## Exercise inputs
#####

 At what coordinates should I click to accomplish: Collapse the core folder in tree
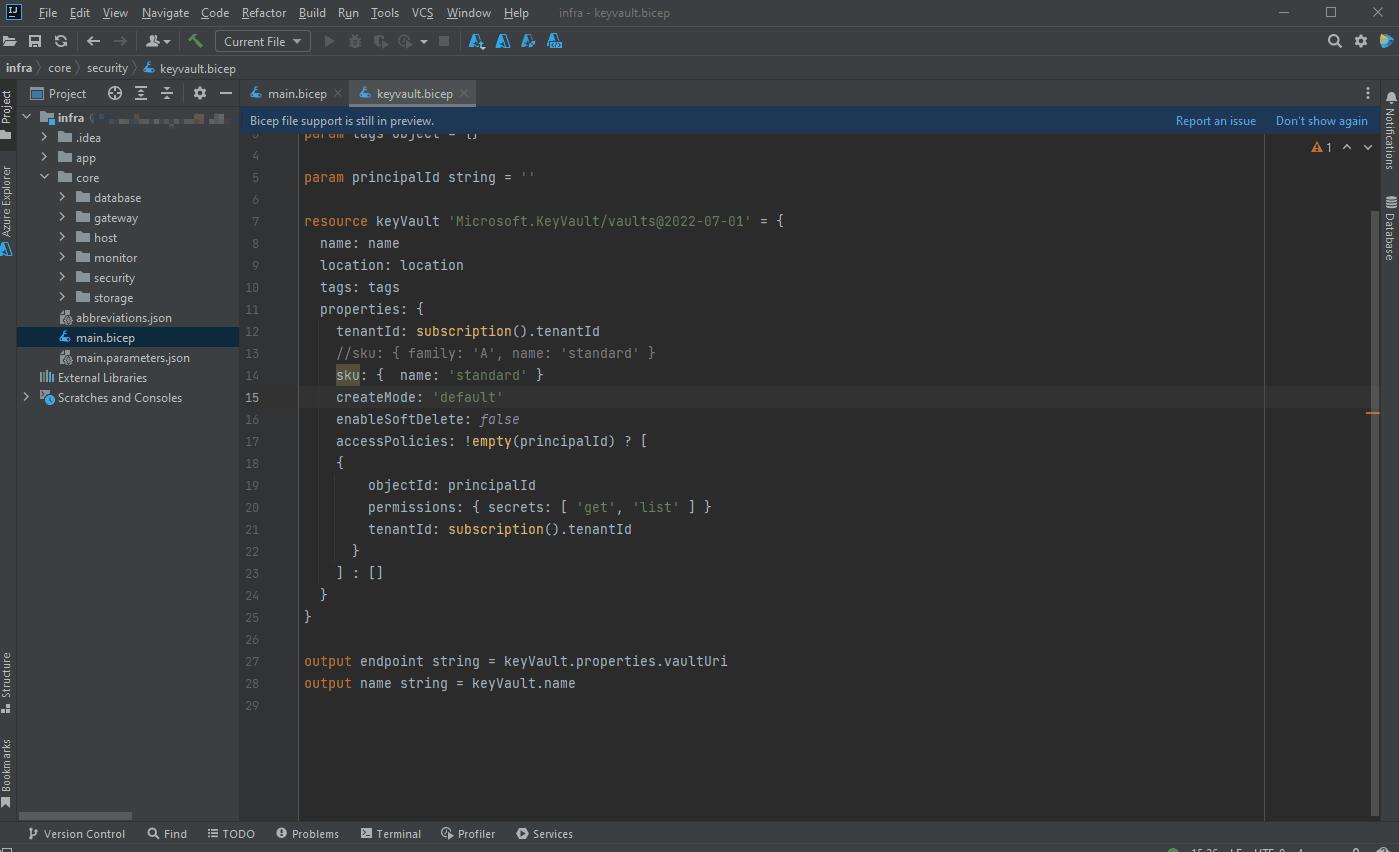click(x=45, y=178)
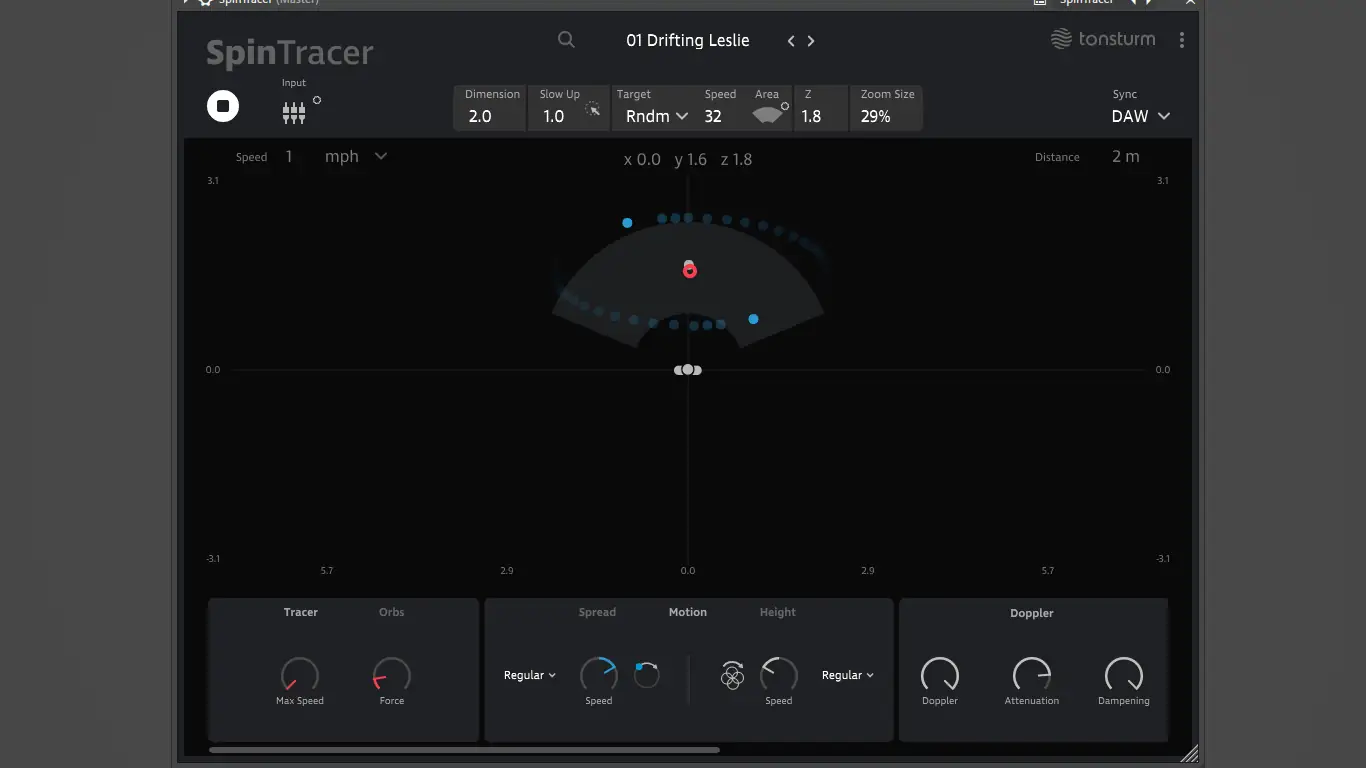Toggle the rotation direction control next to Speed
The width and height of the screenshot is (1366, 768).
click(647, 675)
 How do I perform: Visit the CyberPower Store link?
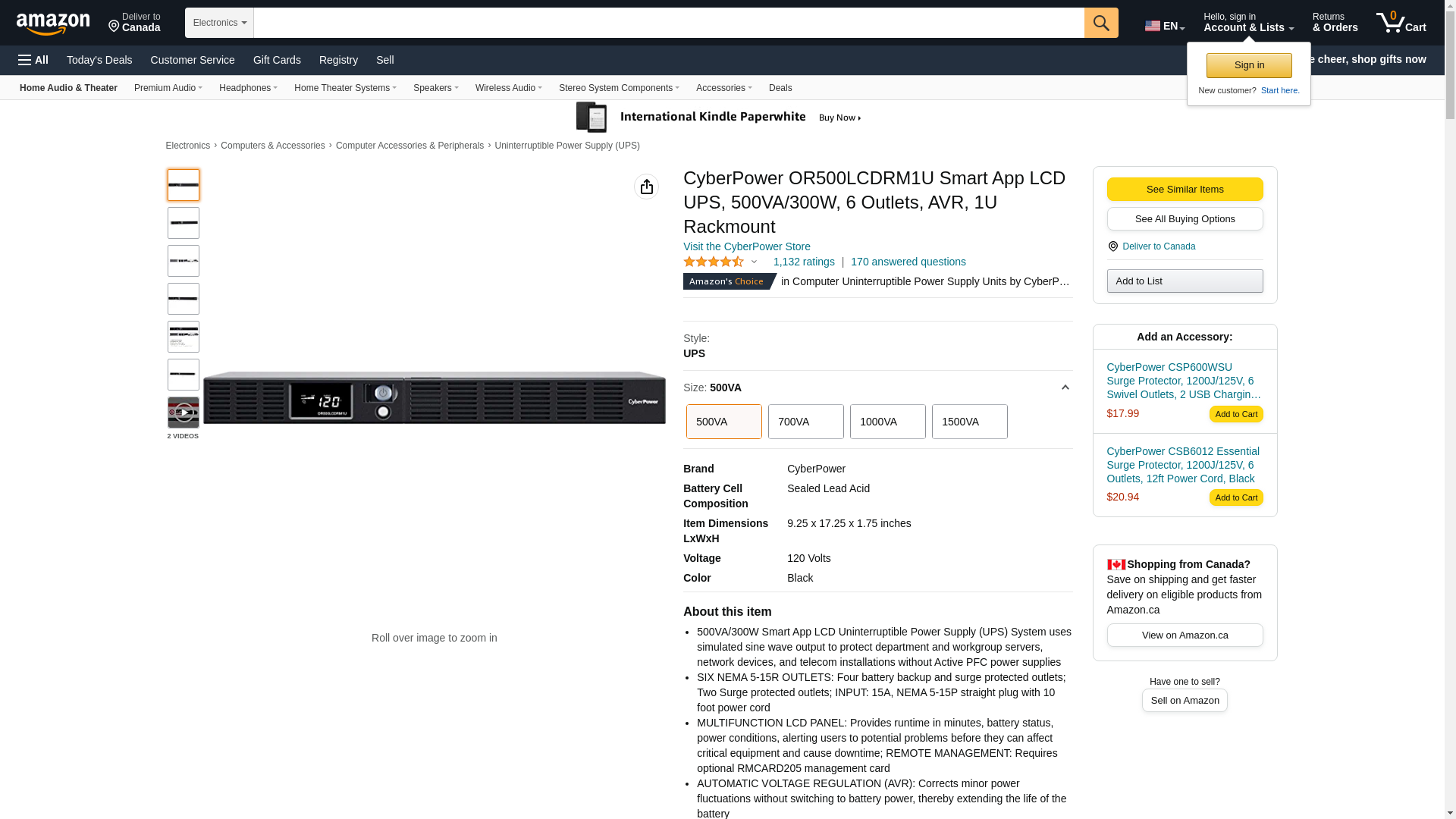coord(746,246)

#####

## What is asked
Could you copy every entry above verbatim, leaving out the pictures?

## The completed task
 At what coordinates should I click to accomplish: Collapse the core folder in tree
click(x=45, y=178)
Toggle the rotation direction control next to Speed
The width and height of the screenshot is (1366, 768).
click(647, 675)
 How do I perform: Visit the CyberPower Store link?
coord(746,246)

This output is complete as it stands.